From: | Fujii Masao <masao(dot)fujii(at)oss(dot)nttdata(dot)com> |
---|---|
To: | Kyotaro Horiguchi <horikyota(dot)ntt(at)gmail(dot)com>, alvherre(at)2ndquadrant(dot)com |
Cc: | pgsql-hackers(at)lists(dot)postgresql(dot)org |
Subject: | Re: Review for GetWALAvailability() |
Date: | 2020-06-17 08:01:11 |
Message-ID: | f84972e2-f4ca-4079-4eba-0187e6c904c2@oss.nttdata.com |
Views: | Raw Message | Whole Thread | Download mbox | Resend email |
Thread: | |
Lists: | pgsql-hackers |
On 2020/06/17 12:10, Kyotaro Horiguchi wrote:
> At Tue, 16 Jun 2020 22:40:56 -0400, Alvaro Herrera <alvherre(at)2ndquadrant(dot)com> wrote in
>> On 2020-Jun-17, Fujii Masao wrote:
>>> On 2020/06/17 3:50, Alvaro Herrera wrote:
>>
>>> So InvalidateObsoleteReplicationSlots() can terminate normal backends.

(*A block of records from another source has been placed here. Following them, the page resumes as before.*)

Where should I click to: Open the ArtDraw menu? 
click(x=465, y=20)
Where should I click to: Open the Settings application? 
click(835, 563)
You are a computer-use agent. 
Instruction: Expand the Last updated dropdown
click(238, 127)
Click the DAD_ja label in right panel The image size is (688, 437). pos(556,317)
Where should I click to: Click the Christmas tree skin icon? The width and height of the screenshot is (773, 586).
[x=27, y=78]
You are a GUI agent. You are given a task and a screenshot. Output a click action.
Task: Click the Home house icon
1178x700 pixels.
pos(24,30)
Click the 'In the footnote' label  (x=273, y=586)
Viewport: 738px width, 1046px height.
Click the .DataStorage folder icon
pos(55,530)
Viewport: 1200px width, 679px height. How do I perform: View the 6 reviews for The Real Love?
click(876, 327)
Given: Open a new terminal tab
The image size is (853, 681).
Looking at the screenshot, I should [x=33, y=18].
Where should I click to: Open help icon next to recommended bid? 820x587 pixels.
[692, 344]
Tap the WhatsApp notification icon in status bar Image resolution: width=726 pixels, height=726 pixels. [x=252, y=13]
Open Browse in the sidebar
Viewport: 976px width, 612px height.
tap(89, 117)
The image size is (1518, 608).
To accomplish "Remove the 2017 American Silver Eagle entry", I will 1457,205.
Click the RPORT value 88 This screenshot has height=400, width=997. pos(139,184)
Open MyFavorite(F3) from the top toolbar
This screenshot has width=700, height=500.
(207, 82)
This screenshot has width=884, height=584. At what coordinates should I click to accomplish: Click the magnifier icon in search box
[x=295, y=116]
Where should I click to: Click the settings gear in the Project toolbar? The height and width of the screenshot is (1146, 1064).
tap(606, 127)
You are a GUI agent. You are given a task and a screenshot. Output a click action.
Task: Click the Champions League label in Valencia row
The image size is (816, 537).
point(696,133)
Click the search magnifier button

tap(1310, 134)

>>> But do we want to do this? If we want, we should add the note about this
>>> case into the docs? Otherwise the users would be surprised at termination
>>> of backends by max_slot_wal_keep_size. I guess that it's basically rarely
>>> happen, though.
>>
>> Well, if we could distinguish a walsender from a non-walsender process,
>> then maybe it would make sense to leave backends alive. But do we want
>> that? I admit I don't know what would be the reason to have a
>> non-walsender process with an active slot, so I don't have a good
>> opinion on what to do in this case.
>
> The non-walsender backend is actually doing replication work. It
> rather should be killed?
I have no better opinion about this. So I agree to leave the logic as it is
at least for now, i.e., we terminate the process owning the slot whatever
the type of process is.
>
>>>>> + /*
>>>>> + * Signal to terminate the process using the replication slot.
>>>>> + *
>>>>> + * Try to signal every 100ms until it succeeds.
>>>>> + */
>>>>> + if (!killed && kill(active_pid, SIGTERM) == 0)
>>>>> + killed = true;
>>>>> + ConditionVariableTimedSleep(&slot->active_cv, 100,
>>>>> + WAIT_EVENT_REPLICATION_SLOT_DROP);
>>>>> + } while (ReplicationSlotIsActive(slot, NULL));
>>>>
>>>> Note that here you're signalling only once and then sleeping many times
>>>> in increments of 100ms -- you're not signalling every 100ms as the
>>>> comment claims -- unless the signal fails, but you don't really expect
>>>> that. On the contrary, I'd claim that the logic is reversed: if the
>>>> signal fails, *then* you should stop signalling.
>>>
>>> You mean; in this code path, signaling fails only when the target process
>>> disappears just before signaling. So if it fails, slot->active_pid is
>>> expected to become 0 even without signaling more. Right?
>>
>> I guess kill() can also fail if the PID now belongs to a process owned
>> by a different user.
Yes. This case means that the PostgreSQL process using the slot disappeared
and the same PID was assigned to non-PostgreSQL process. So if kill() fails
for this reason, we don't need to kill() again.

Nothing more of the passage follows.